Instruction 1: From the forum thread below about pairing tech mentors with interns for non-profits, reproduce word for word the passage starting with "2) Developers can offer" and going on through "and do good.".
Instruction 2: Write what comes next in the forum thread below about pairing tech mentors with interns for non-profits, picking up after its final sentence.

Ask HN: Charity to pair tech mentors with interns to dive into non-profits - plam

I can get everything in place to spin out a partnership project. What I lack is time and experience (haven&#x27;t tried this before). So I&#x27;m asking for help to iron this out so as not to waste anyone&#x27;s efforts. I would love to get some feedback on this project &#x2F; model please.<p>Background: I&#x27;m a tech cofounder of a startup (unrelated). I&#x27;ve been talking to an international non-profit on the side as a pro bono service. We&#x27;ve come to the following problems.<p>Problems:
1) Nonprofits have lots of technical needs, things they want built, etc. But they have limited resources.
2) Developers can build things but typically have limited availability so cannot engage with longer term charity projects (about 3 months)<p>Observation:
1) Developers want to help.
2) Developers can offer other things than coding.
3) Who have time and want to build things? Student interns...<p>Solution:
Pair up experienced developers with interns, to form small 2-3 person teams and dive into non-profits.<p>Benefits:
Developer learn to take on CTO role and do good.
Intern gets to solve real problems under guidance of mentor.
Non-profit get to make use of technologies to solve their problems.
======
ericathegreat
I love the principle of IT people helping non profits, but having worked in
non profits numerous times I think there's a problem with these sorts of plans
that most people don't think of.

[Dataset entries]
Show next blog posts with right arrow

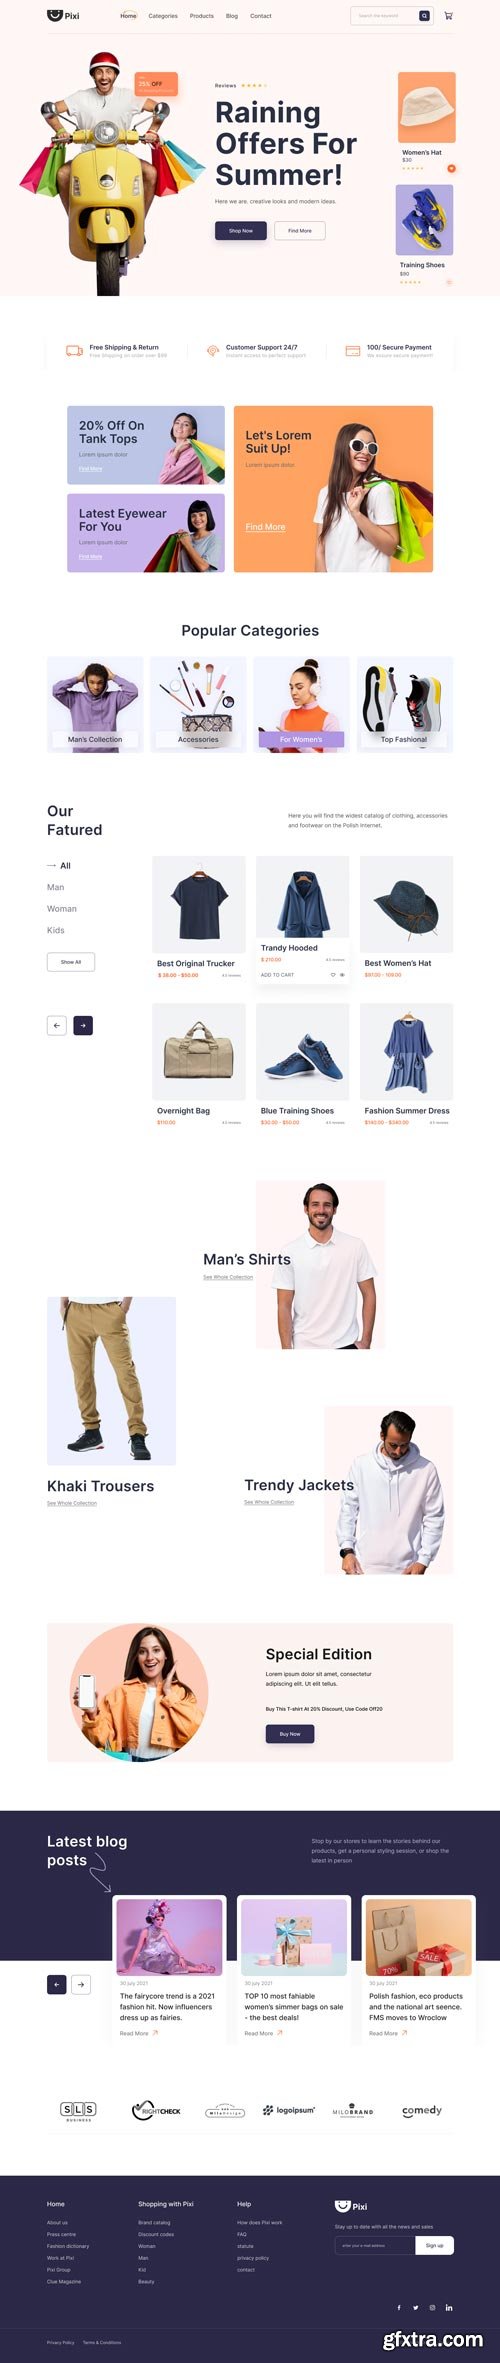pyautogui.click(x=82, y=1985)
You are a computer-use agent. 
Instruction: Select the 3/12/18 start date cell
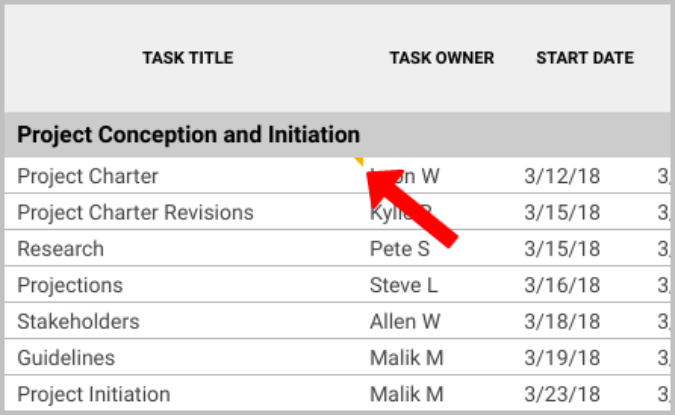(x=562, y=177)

Written response 1:
2) Developers can offer other things than coding.
3) Who have time and want to build things? Student interns...<p>Solution:
Pair up experienced developers with interns, to form small 2-3 person teams and dive into non-profits.<p>Benefits:
Developer learn to take on CTO role and do good.

Written response 2:
For any given technology solution, most of its life is spent in maintenance
mode. In the simple case, say you as a developer build a new widget for the
organization's website. You finish it, feel chuffed, and move on.

One month later, the organization needs something new added to it, or there's
a security vulnerability in the tool you used to build it which needs to be
patched, or the API the widget was connecting to got upgraded and it's stopped
working.

The organization now has three options:

\- Hope for another volunteer who can come along and fix the thing which was
broken. Hint - this never happens. Tech volunteers almost always want to offer
their skills on greenfields projects or exciting extensions to functionality,
not mundane business-as-usual work.

\- Pay a consulting company to make the change for them. This gets very
expensive very fast, because _consulting company_.

\- Stop using whatever you built in the first place. This often has huge
business implications by this point, because having trained everyone how to
use this new tech you now have to take a step backwards and stop using it.
Instant resentment of the system which put this in place.

As annoying as it is as developers that we can't volunteer our services for a
few weeks then disappear, that's just not how IT systems work. A system is not
finished until it's been retired or replaced by something else, and if you're
providing something to a non-profit which does not have an in house IT team to
manage the software through the rest of its lifecycle, you're basically
donating a liability.

Even if that's not the case, you're dealing with people who don't necessarily
view or understand technology the way that you do. You could spend several
months building what you think they need, then you come back and they say they
wanted something else, or some substantial modification to what you've built.
You don't have time to dedicate to it any more, they don't have what they
want, and both parties go away dissatisfied.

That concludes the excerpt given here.